▶ [WHAT YOU NEED TO DO]:
Output the lines below exactly, please, from the first line until the line with "Open the Blog link under More to explore", counting both.

▶ [EXTRACTED INFORMATION]:

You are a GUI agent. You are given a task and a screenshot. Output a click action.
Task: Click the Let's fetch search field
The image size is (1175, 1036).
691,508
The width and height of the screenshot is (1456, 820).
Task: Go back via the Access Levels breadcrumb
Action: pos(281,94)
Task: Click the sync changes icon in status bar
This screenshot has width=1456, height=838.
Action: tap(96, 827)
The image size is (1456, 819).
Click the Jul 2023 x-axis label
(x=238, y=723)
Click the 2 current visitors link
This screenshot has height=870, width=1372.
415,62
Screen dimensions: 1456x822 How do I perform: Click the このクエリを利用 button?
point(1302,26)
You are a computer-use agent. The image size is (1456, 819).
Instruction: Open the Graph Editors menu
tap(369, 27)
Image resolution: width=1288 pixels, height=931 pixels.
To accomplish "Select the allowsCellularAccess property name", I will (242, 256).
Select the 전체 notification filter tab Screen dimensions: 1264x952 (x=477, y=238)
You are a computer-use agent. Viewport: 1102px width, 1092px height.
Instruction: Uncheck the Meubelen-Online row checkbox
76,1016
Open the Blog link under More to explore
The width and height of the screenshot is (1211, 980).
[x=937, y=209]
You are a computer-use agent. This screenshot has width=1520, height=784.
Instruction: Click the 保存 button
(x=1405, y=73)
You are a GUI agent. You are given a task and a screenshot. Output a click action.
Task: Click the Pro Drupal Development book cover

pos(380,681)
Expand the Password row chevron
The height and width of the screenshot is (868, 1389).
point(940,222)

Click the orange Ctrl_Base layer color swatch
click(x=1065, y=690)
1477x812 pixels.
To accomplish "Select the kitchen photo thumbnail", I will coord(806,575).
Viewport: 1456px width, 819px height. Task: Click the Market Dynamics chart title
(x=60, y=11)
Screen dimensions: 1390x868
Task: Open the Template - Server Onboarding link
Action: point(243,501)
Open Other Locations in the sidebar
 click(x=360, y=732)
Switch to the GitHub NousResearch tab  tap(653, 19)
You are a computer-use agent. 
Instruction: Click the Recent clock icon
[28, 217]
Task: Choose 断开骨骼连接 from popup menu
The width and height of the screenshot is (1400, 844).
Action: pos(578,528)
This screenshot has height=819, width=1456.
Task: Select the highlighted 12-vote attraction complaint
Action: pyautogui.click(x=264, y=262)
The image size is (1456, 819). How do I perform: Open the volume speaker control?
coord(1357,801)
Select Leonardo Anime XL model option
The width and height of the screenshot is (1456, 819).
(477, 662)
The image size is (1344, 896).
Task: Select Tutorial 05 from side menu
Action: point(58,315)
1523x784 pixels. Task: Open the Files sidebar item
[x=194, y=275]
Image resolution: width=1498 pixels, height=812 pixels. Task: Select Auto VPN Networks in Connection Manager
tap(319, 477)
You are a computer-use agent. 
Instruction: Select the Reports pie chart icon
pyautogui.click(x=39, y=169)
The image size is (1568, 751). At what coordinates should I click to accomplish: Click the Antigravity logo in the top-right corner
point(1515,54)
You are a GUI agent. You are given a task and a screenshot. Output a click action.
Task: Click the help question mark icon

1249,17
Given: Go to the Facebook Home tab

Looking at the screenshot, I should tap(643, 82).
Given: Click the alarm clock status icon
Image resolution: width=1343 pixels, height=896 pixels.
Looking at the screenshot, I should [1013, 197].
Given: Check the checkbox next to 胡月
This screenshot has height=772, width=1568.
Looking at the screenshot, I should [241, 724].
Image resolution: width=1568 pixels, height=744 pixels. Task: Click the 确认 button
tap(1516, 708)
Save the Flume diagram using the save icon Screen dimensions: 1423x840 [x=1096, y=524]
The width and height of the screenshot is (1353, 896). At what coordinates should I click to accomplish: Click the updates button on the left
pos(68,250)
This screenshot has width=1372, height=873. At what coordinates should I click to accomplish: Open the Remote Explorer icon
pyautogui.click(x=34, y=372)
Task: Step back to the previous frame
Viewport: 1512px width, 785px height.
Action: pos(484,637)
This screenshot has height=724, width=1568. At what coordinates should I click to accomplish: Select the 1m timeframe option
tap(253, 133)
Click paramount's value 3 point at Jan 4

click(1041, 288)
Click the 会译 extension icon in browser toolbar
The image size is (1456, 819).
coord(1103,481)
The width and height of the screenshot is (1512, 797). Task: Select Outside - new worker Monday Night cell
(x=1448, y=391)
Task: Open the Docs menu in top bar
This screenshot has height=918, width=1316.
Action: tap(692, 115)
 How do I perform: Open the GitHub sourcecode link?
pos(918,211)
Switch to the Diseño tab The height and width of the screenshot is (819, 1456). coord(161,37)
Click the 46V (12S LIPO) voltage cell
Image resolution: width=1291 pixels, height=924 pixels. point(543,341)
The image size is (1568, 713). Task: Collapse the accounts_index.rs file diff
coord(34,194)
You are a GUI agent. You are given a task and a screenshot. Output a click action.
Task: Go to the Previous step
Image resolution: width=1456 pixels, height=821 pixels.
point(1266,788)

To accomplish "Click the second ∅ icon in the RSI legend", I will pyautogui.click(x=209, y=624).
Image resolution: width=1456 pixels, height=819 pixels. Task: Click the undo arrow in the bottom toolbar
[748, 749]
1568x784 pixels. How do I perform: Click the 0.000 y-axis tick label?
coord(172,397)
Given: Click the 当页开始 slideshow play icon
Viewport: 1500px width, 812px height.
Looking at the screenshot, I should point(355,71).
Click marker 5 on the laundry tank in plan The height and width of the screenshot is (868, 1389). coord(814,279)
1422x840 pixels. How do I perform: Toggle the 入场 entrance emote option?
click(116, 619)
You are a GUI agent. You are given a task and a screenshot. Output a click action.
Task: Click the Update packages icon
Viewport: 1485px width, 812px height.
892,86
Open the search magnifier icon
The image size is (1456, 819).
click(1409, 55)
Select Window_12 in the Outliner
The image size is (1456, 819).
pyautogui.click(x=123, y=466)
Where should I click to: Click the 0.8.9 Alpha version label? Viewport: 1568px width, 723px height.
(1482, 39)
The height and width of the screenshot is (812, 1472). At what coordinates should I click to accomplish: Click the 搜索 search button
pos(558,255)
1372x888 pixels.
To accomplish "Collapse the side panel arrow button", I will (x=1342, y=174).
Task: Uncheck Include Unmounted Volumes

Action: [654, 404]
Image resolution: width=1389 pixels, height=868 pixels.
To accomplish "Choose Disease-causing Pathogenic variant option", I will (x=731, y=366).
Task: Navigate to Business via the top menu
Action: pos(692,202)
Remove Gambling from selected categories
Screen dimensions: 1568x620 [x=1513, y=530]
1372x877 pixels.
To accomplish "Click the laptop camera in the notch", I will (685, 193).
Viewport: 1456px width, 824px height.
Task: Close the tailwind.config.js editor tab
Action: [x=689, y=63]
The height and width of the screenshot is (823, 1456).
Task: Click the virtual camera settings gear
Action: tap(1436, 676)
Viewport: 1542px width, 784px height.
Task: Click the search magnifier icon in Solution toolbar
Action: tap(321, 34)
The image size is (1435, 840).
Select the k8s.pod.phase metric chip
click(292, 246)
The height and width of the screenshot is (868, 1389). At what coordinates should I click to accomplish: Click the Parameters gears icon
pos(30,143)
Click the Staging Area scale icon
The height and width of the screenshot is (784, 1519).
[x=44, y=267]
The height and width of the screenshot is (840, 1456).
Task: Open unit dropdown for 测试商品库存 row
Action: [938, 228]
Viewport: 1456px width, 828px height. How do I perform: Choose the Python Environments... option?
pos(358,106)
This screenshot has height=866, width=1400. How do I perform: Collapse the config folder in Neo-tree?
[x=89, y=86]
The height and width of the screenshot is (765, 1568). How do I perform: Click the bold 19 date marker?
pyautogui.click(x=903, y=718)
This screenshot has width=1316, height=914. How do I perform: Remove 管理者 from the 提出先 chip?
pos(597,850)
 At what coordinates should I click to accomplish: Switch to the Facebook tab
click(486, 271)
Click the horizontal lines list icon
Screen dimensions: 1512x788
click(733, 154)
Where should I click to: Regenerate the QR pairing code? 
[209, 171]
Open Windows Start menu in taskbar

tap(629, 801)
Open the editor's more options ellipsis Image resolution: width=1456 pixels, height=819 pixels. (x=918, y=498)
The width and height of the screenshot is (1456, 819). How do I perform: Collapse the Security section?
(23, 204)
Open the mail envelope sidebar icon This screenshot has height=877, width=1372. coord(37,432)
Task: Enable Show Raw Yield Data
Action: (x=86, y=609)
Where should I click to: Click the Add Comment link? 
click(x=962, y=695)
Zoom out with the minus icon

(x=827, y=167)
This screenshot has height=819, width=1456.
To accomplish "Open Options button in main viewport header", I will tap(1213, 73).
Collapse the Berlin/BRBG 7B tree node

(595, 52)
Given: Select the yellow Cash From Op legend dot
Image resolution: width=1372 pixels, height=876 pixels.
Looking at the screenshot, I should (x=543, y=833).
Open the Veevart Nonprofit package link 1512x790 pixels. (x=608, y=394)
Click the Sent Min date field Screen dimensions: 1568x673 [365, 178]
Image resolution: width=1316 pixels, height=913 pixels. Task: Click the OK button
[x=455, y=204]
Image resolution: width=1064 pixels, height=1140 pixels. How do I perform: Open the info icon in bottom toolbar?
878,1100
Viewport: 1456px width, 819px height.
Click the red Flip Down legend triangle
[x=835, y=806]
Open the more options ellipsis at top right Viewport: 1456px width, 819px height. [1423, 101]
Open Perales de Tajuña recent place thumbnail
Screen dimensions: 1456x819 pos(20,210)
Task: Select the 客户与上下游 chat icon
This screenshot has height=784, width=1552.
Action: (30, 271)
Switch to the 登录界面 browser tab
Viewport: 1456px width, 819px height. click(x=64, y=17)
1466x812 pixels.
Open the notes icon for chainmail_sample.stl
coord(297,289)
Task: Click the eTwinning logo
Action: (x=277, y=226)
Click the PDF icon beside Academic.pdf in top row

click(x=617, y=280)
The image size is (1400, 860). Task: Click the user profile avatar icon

▶ [THE COMPLETED TASK]:
You are a GUI agent. You are given a task and a screenshot. Output a click action.
Task: Click the Let's fetch search field
The image size is (1175, 1036).
691,508
The width and height of the screenshot is (1456, 820).
Task: Go back via the Access Levels breadcrumb
Action: pos(281,94)
Task: Click the sync changes icon in status bar
This screenshot has width=1456, height=838.
Action: tap(96, 827)
The image size is (1456, 819).
Click the Jul 2023 x-axis label
(x=238, y=723)
Click the 2 current visitors link
This screenshot has height=870, width=1372.
415,62
Screen dimensions: 1456x822 How do I perform: Click the このクエリを利用 button?
point(1302,26)
You are a computer-use agent. The image size is (1456, 819).
Instruction: Open the Graph Editors menu
tap(369, 27)
Image resolution: width=1288 pixels, height=931 pixels.
To accomplish "Select the allowsCellularAccess property name", I will (242, 256).
Select the 전체 notification filter tab Screen dimensions: 1264x952 (x=477, y=238)
You are a computer-use agent. Viewport: 1102px width, 1092px height.
Instruction: Uncheck the Meubelen-Online row checkbox
76,1016
Open the Blog link under More to explore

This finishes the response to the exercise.